A Proteção Civil de Águeda aconselhou este sábado de manhã as pessoas a não saírem de casa e a evitarem a zona baixa da cidade, prevendo um agravamento das cheias nas próximas horas.

“Aconselho as pessoas a que só saiam de casa de for absolutamente necessário, até a situação acalmar, e sobretudo que não vão para a baixa da cidade porque as condições de circulação vão estar bastante difíceis”, disse Jorge Almeida.

O vice-presidente da Câmara Municipal de Águeda, que está a coordenar no terreno as operações da proteção civil, afirmou à agência Lusa que a situação melhorou durante a noite, mas está de novo a agravar-se, sabendo-se que “há uma grande massa de água que está a caminho desde o Caramulo”.

Jorge Almeida admitiu que o dia de hoje pode vir a ser “bastante complicado”, pelo que a proteção civil municipal tem todo o sistema de vigilância montado e o parque de máquinas operacional para acorrer aos vários deslizamentos de barreiras. Águeda sofreu, na sexta-feira, as maiores cheias dos últimos anos, 

De acordo com o autarca, a situação melhorou durante a noite, fruto da acalmia das condições de tempo ontem [sexta-feira] ao final da tarde, mas o Rio já está outra vez a subir, devido à chuva que cai ininterruptamente desde as 03:00 na zona do Caramulo.

 

“O mais problemático é a partir de agora porque o rio reiniciou o processo de subida e sabemos que há uma massa de água bastante grande que está a caminho desde o Caramulo, através do rio Águeda e dos seus afluentes, pelo que temos a situação dificultada, até porque é difícil saber qual vai ser a cota máxima, apesar dos instrumentos de medição, que têm um intervalo de cerca de uma hora”, disse.
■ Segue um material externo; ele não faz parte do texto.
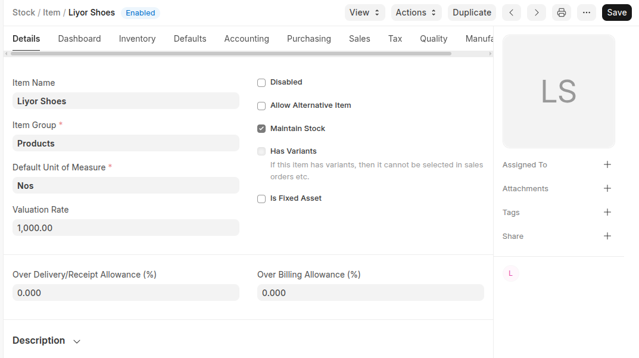Uncheck Maintain Stock checkbox
The image size is (639, 358).
pos(261,129)
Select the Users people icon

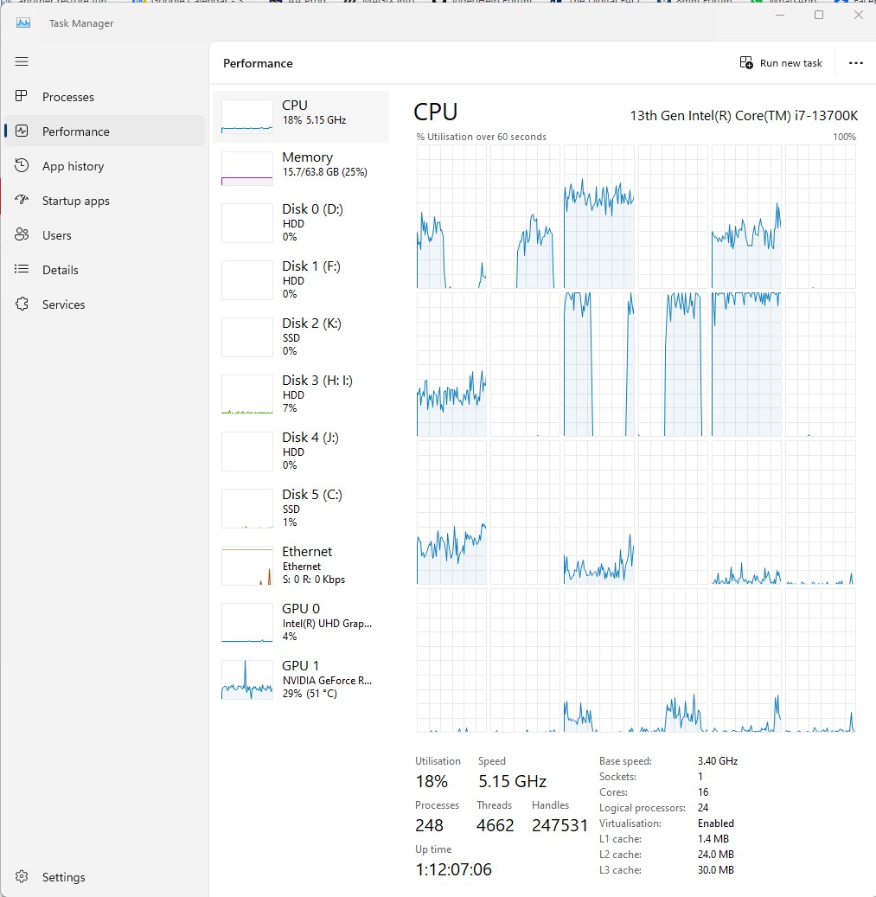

Jorge Almeida revelou à Lusa que algumas das estradas que já haviam sido reabertas estão a ser novamente encerradas, “nomeadamente a rotunda de Assequins e junto à antiga estação de tratamento de água”, e que a ligação a Aveiro está encerrada junto à Ponte da Rata”.

“Estamos a acompanhar a evolução à volta da cidade. Ontem [sexta-feira], tivemos vários pedidos de auxílio, em que os barcos dos bombeiros tiveram de ajudar as pessoas que pretendiam sair ou entrar em casa nas zonas inundadas, mas a noite foi tranquila. A Rua Vasco da Gama e a Rua Manuel Pinto [na baixa da cidade] ainda não deixaram de ter água e vamos ver onde é que atinge o pico máximo”, comentou.